L’extrait suivant est un bel exemple qui illustre la bataille culturelle que se livraient au début du XXe siècle les deux France, la France républicaine laïque et la France catholique.
Cet extrait est tiré de la « Démocratie jurassienne » de 1904, journal hebdomadaire d'inspiration radicale ; il était imprimé à Poligny et avait été fondé par le député Victor Poupin (1838-1906) ; en 1904 le rédacteur en chef en est Charles Dumont (1867-1939), député successeur de Poupin.
Le prix de l'abonnement annuel était 3 francs. Cet extrait est intitulé « La Libre-Pensée au village »
« Voici venir le repos hivernal qui permettent la lecture aux travailleurs des champs.
« On commence à lire, au village, autre chose que l’almanach et le journal local. Le goût des livres se répand grâce à l’école primaire et aux cours d’adultes.
« Il faut utiliser cette naissante curiosité intellectuelle en mettant à la disposition de chacun des ouvrages de bonne et saine propagande laïque et de réelle valeur pédagogique.
« Toujours prompte et habile à se servir de tous les moyens pour accaparer les consciences et dominer les esprits, la gent clérical a déjà vu le parti à tirer de la lecture au village.
« Elle sait la valeur de la chose imprimée, la puissance du livre ou du journal, lentement lu, longuement ruminé sur des cerveaux calmes, que ne distrait pas la vie tumultueuse des cités.

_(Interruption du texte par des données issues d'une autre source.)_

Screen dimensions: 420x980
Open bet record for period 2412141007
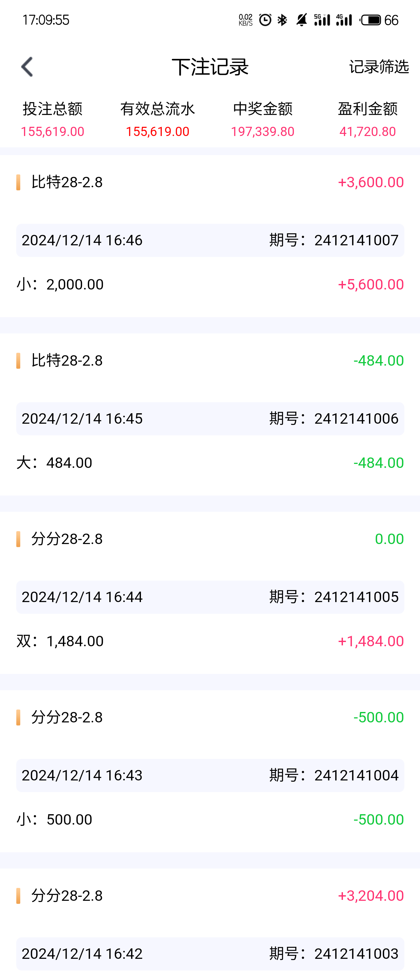[x=210, y=240]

« Aussi fait-elle pénétrer ses Croix dans les moindres hameaux et commence-t-elle à constituer, de différents côtés, sous la protection des patronages catholiques et des châtelains bien pensants, des bibliothèques populaires dont on devine aisément le caractère rétrograde.

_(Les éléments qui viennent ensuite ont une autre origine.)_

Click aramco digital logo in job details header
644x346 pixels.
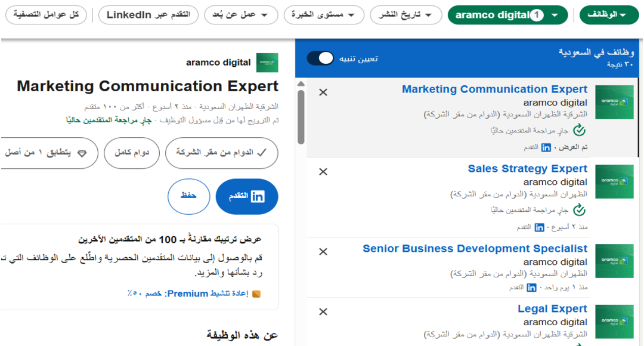point(267,63)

« En face de cette croisade obscurantiste, de cette dissémination d’éteignoirs, il faut multiplier les lumières, propager jusque dans les campagnes les plus perdues le verbe libérateur de la pensée, créateur de vie et de progrès.
« C’est là un devoir essentiel, une tâche urgente qui s’impose aux sociétés de la Libre Pensée.
« Elles ne doivent pas se contenter de recueillir les testaments philosophiques de leurs membres et de procéder à leurs funérailles civiles. Il faut encore, et surtout, qu’elles soient des agents d’éducation et de propagande laïque.
« La conférence est un de leurs meilleurs moyens d’action ; mais dans certains cantons où les communes sont très disséminées et ne possèdent pas toujours de salle propice aux réunions, les conférences ne sont pas faciles à organiser et ne peuvent se répéter souvent.
« La propagande par le livre ou la brochure, le journal ou la revue, peut au contraire s’exercer partout et sans interruption.
« Les Sociétés de Libre Pensée feraient donc l’œuvre la plus salutaire et la plus efficace en créant, chacune à leur siège social, une bibliothèque d’éducation laïque, arsenal d’idées émancipatrices où le socialisme, le féminisme et la propagande pacifiste auraient leur place à côté des ouvrages de propagande rationaliste.
« Les Sociétés de Libre Pensée trouveraient dans les bibliothèques ainsi constituées, le moyen de compléter l’éducation scientifique, morale et sociale de leurs membres, et celui d’agir, par des distributions de brochures et de journaux, sur la masse des indifférents et des hésitants.
« Le choix des livres de fond et des brochures de propagande réclame beaucoup de tact, et l’expérience des populations rurales. En elles dominent le bon sens et le sens réalistes.
« Ce qui pourrait avoir du succès auprès de l’ouvrier des villes, infiniment plus ardent et plus imaginatif, choquera souvent le travailleur des champs, à l’esprit modéré, positif, naturellement ennemi des outrances, et se défiant des conceptions hasardeuses dont il ne voit pas nettement les conséquences pratiques.
« Il faut songer à tout cela en composant les bibliothèques rurales de la Libre Pensée.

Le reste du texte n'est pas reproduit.